Where is the information in ‘Information Security’? 

Businesses have forgotten why they are trying to protect their systems.

Information Security is synonymous with information systems security, but no attention is being placed on the information itself.

Bringing information back to the forefront of our thinking, and understanding what we are trying to secure, is one of the most important aspects of information security, followed by why and how the loss of information can impact a business.

How can we possibly allocate security budgets and resources if we don’t understand what information the business is trying to protect?

Information is one of the most important assets of a business. 

Yet many businesses don’t know what information assets they have, their value to the business or importantly the value of the information to others.  Information assets should be accounted for in the same way other assets are accounted for – you know how many staff you have and where they are working, you know how many computers you have and whether they are online or offline, you know how many vehicles you have and whether they are road-worthy.  But do you know what information assets you have, where they are stored, how to access them and what protection methods you need to employ?

Without understanding what information assets you hold, where they are stored, their security classification and the importance of them to your organisation, how do you know what security measures need to be employed and what the consequences are to your business if they are inaccessible, stolen or changed.

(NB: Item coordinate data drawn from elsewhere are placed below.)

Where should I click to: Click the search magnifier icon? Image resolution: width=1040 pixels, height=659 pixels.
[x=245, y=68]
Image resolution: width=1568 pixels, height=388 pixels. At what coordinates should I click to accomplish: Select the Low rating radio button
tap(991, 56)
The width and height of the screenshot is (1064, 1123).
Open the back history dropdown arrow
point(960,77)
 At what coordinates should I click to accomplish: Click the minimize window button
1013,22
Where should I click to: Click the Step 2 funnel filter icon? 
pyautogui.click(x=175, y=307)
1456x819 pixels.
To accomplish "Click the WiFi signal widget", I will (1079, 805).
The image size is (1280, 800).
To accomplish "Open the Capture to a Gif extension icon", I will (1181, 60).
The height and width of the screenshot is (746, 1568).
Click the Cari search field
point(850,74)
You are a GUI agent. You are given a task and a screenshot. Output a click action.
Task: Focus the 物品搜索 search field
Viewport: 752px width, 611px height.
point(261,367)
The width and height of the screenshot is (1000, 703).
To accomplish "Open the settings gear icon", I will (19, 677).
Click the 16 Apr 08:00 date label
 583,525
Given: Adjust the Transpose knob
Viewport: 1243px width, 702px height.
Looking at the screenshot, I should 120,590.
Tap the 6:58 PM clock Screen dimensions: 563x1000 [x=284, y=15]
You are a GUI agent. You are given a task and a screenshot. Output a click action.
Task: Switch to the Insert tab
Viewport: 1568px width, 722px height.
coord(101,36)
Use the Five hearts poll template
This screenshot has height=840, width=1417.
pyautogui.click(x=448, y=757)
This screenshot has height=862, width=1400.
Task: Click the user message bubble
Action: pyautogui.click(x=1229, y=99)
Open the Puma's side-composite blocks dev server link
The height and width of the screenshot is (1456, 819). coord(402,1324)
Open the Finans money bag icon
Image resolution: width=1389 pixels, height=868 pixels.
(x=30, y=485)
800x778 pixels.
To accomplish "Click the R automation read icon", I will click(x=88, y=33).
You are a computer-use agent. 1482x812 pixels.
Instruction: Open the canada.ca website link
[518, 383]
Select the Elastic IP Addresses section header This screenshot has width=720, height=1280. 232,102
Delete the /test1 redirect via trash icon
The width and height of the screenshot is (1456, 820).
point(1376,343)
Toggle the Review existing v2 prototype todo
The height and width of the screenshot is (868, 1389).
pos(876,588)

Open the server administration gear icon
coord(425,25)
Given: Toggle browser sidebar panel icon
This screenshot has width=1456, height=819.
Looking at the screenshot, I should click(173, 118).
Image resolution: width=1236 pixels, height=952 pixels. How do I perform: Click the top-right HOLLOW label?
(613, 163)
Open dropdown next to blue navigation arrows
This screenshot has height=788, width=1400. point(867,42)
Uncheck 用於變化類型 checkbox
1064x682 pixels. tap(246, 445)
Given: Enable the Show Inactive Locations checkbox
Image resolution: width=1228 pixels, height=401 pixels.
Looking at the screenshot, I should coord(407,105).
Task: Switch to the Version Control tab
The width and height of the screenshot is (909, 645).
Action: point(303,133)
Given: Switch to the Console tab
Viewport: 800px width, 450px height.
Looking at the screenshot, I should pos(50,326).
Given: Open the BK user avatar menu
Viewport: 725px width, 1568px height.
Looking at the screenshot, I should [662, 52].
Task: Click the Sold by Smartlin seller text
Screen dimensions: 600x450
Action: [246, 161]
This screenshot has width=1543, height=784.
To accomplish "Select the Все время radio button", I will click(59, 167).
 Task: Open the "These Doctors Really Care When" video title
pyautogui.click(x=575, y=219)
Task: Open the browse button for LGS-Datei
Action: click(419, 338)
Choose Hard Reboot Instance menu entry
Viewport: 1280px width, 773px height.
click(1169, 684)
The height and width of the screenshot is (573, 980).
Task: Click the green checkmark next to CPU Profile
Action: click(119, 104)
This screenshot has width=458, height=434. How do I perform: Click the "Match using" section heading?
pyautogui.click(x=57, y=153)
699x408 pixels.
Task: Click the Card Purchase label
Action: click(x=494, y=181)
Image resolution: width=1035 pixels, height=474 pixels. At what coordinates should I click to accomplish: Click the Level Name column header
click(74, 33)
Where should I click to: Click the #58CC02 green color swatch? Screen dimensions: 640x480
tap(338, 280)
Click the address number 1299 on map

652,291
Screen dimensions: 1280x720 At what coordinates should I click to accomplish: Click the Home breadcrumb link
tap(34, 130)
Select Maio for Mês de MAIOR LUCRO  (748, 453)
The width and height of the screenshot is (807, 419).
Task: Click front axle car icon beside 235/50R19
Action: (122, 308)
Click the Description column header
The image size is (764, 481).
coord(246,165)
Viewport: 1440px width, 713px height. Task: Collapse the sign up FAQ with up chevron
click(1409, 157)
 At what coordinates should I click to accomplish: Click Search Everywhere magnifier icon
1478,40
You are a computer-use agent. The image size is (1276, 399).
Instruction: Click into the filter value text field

The main threats to your systems and information assets come from:

  • Disaster events – loss of access to your systems leading to no access to your information.
    e.g. following a flood event or earthquake, damage or no access to your datacentres or workplaces.
  • Deliberate attacks – such as denial of service attacks which leads to unavailability of your information.
    e.g. an intruder consumes all the available bandwidth on your network by generating a large number of packets directed to your network.  This overloads the network and prevents you accessing your information.
  • Exploitation – This involves a direct attack, but this time it is exploiting the information you hold, rather than merely attacking the network.
    e.g. using malware (malicious software) such as spyware to covertly monitor and collect information.
  • Employee accidents and negligence – an employee has lost company information in a public place, deleted it, incorrectly shared it with another organisation or simply saved it in a location that no one else can access.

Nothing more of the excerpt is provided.